Amazon, Facebook, Alphabet (cioè Google), Microsoft, Apple. Ecco le vittime della prima giornata di contrattazioni dell’era Trump. La ragione? Semplice: dove troverà i cervelli che lavorano all’innovazione e alle start-up la Silicon Valley se il nuovo presidente chiuderà, come ha promesso, le frontiere?
LA PAURA DEL MERCATO DEL LAVORO
Non è solo l’agricoltura, come avevano scritto alla vigilia delle elezioni gli analisti di Fidelity International, il settore che ha da temere un calo rilevante dell’immigrazione. Perché da extra Confine arrivano anche i cervelli in fuga e non solo la manovalanza a basso costo. E il calo della Silicon Valley di ieri lo dimostra. L’industria, in generale, potrebbe soffrire anche per la tendenza protezionista del neopresidente: contrario a una maggiore liberalizzazione degli scambi e ostile agli accordi commerciali già in essere (come il TTIP e il TPP), Trump favorisce dazi doganali e restrizioni agli scambi, opponendosi all’uso dei cambi valutari come strumento di politica. “Le minacce di pesanti dazi sui prodotti cinesi rappresentano un fattore di rischio per ogni settore o società Usa che dipenda da quelle importazioni”, scrivono ancora gli analisti di Fidelity International.
ADDIO GREENOMICS?
Lo scetticismo del magnate sui cambiamenti climatici e normative ambientali ha fatto già tremare i titoli green. Ed è soprattutto il settore delle energie alternative, solare ed eolico, a dover continuare a tremare, dal momento che le generose sovvenzioni federali per questi comparti (sotto forma di credito d’imposta) potrebbero essere tagliate.
LAVORO E AZIENDE
L’abbassamento delle tasse sui redditi con la riduzione degli scaglioni da sette a tre e dell’aliquota massima sulle società dal 35% al 15%, aumenterà il potere d’acquisto dei consumatori Usa, spingendo i titoli legati all’economia domestica. Che beneficeranno anche di stipendi maggiori, se Trump terrà fede alla promessa di aumentare la retribuzione minima dagli attuali 7,25 dollari all’ora. Ovviamente quest’ultima misura si ripercuoterebbe negativamente sui settori che impiegano molta manodopera a basso costo, come la ristorazione e l’alberghiero.
MESSICO… E AUTO
Aumentare i dazi doganali sulle importazioni cinesi e messicane, rispettivamente del 45 e del 35%, come Trump ha promesso in campagna elettorale, farebbe aumentare l’inflazione. In media la merce importata negli Usa (oltre un terzo in arrivo dai due Paesi nel mirino del presidente Repubblicano) aumenterebbe di prezzo del 15%, con un impatto del 3% sui prezzi al consumo per gli americani tra 18 mesi, secondo le previsioni di Moody’s. In Messico si produce gran parte della componentistica auto che arriva anche negli Usa e le case automobilistiche europee, come Fca e Volkswagen hanno iniziato a produrre anche l’alto di gamma in quel Paese. Le immatricolazioni di auto negli Usa dipendono per il 18% (dato 2013) dal Messico. Non stupisce il calo sulle rispettive Borse sia delle citate case auto sia di un produttore di componenti come Brembo.

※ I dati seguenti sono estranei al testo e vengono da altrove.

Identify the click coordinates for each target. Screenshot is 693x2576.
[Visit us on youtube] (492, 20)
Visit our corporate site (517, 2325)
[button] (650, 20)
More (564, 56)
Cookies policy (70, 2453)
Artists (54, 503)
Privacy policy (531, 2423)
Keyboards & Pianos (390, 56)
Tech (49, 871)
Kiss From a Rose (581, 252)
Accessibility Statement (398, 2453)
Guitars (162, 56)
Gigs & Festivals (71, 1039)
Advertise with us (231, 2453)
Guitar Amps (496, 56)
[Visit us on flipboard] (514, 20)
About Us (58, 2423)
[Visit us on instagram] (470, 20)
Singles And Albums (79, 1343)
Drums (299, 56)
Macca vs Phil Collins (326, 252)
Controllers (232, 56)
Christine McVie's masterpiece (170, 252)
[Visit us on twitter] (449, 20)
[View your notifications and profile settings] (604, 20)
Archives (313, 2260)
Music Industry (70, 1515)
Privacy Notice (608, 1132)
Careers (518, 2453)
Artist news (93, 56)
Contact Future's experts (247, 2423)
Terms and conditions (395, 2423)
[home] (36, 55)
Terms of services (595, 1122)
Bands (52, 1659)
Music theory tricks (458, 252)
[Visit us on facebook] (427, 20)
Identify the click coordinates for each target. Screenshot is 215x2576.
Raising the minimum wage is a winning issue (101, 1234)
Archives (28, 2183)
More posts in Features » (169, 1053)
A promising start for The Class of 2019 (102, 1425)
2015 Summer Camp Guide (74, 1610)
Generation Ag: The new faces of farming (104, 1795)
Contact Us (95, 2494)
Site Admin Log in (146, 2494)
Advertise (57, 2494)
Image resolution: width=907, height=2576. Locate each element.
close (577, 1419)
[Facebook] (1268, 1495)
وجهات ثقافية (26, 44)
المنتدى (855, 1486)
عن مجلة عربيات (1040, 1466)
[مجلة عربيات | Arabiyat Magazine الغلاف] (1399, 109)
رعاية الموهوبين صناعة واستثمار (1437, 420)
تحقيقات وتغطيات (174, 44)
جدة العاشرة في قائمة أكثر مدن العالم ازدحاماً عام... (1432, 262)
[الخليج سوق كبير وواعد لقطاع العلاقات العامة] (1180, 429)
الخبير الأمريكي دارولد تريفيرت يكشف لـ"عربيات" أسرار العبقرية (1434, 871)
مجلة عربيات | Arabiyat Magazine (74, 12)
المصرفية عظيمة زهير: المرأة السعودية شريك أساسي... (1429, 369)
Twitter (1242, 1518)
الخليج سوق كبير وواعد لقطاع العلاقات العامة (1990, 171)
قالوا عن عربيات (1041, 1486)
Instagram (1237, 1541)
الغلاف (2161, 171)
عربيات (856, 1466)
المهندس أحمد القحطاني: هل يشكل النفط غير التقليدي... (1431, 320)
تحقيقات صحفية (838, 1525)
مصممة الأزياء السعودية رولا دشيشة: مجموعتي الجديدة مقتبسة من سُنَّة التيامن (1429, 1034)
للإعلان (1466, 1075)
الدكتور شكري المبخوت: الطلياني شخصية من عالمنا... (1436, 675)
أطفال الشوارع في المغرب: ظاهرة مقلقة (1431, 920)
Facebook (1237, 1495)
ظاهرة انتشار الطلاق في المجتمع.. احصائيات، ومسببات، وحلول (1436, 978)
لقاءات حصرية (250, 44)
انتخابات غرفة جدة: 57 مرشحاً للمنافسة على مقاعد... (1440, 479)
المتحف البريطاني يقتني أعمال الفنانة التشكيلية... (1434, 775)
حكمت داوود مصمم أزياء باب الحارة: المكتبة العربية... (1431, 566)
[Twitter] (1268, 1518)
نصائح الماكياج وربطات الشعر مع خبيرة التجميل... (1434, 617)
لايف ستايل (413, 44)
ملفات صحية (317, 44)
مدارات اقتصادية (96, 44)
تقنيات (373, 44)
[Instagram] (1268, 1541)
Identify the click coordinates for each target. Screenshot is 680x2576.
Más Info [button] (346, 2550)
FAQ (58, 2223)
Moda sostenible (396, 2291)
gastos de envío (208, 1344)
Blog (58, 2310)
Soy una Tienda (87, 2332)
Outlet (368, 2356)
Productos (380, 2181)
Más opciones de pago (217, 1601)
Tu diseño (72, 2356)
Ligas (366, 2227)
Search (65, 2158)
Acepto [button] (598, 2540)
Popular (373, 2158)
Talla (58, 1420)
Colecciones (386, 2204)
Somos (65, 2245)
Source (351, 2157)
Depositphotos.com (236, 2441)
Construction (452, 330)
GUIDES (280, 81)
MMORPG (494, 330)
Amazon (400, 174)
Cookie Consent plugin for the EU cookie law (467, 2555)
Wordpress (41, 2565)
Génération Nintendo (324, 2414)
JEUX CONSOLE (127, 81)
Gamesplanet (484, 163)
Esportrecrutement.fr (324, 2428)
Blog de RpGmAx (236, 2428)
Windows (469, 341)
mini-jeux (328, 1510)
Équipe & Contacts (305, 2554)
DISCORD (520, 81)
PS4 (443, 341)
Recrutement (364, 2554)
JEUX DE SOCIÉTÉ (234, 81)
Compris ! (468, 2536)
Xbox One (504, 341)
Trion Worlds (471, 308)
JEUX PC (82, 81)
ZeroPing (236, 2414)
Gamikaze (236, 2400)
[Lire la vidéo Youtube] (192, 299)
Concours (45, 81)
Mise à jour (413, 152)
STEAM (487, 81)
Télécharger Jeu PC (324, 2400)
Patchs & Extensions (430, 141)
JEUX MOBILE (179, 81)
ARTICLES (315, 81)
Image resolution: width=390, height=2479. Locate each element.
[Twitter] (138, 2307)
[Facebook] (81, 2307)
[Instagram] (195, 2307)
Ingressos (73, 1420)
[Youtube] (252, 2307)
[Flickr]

REGOLAMENTATI AFFOSSATI DAI TASSI
Un ulteriore driver dell’inflazione sarebbe la politica espansiva annunciata da Trump, che per ora ha penalizzato le utilità regolamentate sui cui conti i tassi di interesse impattano in maniera sensibile. In Europa lo Stoxx settoriale delle utilità è stato il peggiore in assoluto nel giorno dopo. Che comunque non è il giorno della verità e si dovrà vedere quanta parte del programma elettorale di Trump sarà trasformato in fatti concreti per capire dove andrà davvero questa America. Il giorno dopo solo un piccolo fatto è certo: la preconizzata morte dei mercati non c’è stata.